I've been asked how I do housecalls with EMR. I did a housecall on Wednesday.
I review the chart before going. I print the CPP (which has the patient's date of birth, health card number, address and phone number on top). I take that to the housecall; it helps to have the address, I don't have to copy it from the chart.
During the housecall, I may make a brief note on paper; when I get back to the office, I document the visit in the EMR. For simple prescriptions, I give the patient a written script (entered in the EMR later); for more complicated prescriptions, I ask for the pharmacy number; I print from the EMR to fax it in later. I have an ethernet cable in my laptop bag, in case there is internet access where I am going.
On Wednesday's housecall, I had to call an ambulance. It was good to be able to give the ambulance attendants a printed CPP with all the information on it. It would be better if the CPP was securely available on-line when needed, but this can't be done yet.
I found out from a colleague that I can stop the paper lab reports; this does not have to be done as a group. It was was surprisingly easy to do--just two emails and a faxed letter.
I continue to be amazed at the satisfaction that I am getting from the paper Bgone process, and others are telling me the same thing. My consultation room is uncluttered, and my exam rooms are much neater. When drug reps come in, I no longer accept pads of patient handouts; I will take a single page if it looks interesting, and will scan it in later if it is really useful. The reps now manage the sample cupboard, they put the drugs in the cupboard (and never on the counter). A rep came in on Tuesday carrying two cases of enormously over-packaged samples; this was promptly rejected. My practice team is much more conscious of office space usage, and I think I feel more Green.

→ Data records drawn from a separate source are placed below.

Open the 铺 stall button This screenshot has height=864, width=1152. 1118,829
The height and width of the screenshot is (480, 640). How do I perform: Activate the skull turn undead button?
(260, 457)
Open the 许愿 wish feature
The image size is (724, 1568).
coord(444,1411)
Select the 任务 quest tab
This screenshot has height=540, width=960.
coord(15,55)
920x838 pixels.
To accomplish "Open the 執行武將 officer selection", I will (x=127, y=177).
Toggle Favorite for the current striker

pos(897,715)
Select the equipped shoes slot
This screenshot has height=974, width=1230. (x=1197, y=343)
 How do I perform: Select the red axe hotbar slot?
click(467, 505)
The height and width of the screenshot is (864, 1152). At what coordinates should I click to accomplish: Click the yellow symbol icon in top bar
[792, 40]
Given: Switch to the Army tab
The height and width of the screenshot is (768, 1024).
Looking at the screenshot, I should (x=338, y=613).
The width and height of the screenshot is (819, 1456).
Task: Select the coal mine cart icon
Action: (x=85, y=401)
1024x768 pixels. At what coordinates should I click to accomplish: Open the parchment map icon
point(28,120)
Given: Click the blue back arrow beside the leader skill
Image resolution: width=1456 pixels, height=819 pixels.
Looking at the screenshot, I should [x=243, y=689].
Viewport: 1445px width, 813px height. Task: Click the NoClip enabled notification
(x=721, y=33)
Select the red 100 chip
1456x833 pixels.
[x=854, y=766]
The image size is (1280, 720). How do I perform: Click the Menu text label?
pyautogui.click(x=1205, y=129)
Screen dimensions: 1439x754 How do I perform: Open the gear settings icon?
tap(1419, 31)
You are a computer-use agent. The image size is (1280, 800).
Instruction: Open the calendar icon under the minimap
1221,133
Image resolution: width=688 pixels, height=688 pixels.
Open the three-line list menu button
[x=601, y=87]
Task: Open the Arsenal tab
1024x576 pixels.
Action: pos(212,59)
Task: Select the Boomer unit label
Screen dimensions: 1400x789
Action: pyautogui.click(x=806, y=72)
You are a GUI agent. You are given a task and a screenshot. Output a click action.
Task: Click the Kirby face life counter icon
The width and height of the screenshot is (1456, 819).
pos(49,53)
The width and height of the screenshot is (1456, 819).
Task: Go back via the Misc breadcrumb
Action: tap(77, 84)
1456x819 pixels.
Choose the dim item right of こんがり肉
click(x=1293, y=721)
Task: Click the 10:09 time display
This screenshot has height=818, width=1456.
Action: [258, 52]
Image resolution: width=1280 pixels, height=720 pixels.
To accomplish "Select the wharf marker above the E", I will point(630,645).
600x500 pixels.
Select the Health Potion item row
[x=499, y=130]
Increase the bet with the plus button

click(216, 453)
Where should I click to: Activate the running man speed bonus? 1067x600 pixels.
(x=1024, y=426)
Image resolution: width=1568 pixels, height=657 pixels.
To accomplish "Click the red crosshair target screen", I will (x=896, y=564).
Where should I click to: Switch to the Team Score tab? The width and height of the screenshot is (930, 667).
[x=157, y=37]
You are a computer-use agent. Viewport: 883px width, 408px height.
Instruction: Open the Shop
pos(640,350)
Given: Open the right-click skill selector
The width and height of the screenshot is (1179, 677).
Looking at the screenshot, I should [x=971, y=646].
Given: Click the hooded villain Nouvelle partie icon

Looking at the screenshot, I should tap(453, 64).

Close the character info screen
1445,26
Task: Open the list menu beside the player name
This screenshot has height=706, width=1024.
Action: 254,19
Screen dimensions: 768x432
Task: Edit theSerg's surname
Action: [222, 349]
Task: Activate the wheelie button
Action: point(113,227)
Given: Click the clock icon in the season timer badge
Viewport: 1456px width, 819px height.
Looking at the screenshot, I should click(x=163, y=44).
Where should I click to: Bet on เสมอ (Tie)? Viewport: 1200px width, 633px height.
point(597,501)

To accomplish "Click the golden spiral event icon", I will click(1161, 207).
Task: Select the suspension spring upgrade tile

I've put patient instructions on my saved favourite DI reqs, so that these are always printed along with the req. As well, our Total Joint Assessment Centre has specific requirements for knee and hip XRs; I've saved those as a favourite DI req, so I know that the appropriate XR will automatically be done in the future. I've emailed samples of electronically generated Diabetes Education Centre reqs and MRI reqs to both centres, and have asked if I can use those instead of the scanned standard reqs. If I generate those electronically, they are part of the chart, all the demographics are automatically entered, there is no bad handwriting, and the referral can be tracked. They will have a look and let me know; there is a good relationship between the hospital and family physicians, so things like this often happen.